*What is being asked*
Scan the records for the string "agent", then copy each line that has it.

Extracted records
■ ■ ■

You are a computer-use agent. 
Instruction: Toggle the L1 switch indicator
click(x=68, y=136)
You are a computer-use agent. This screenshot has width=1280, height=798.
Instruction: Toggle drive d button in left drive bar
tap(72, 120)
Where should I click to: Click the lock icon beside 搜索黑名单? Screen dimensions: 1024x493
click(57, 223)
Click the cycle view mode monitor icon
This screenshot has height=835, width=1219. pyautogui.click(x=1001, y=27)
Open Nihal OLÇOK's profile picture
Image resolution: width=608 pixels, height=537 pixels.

■ ■ ■

*Output of the task*
You are a computer-use agent. 
You are a computer-use agent. This screenshot has width=1280, height=798.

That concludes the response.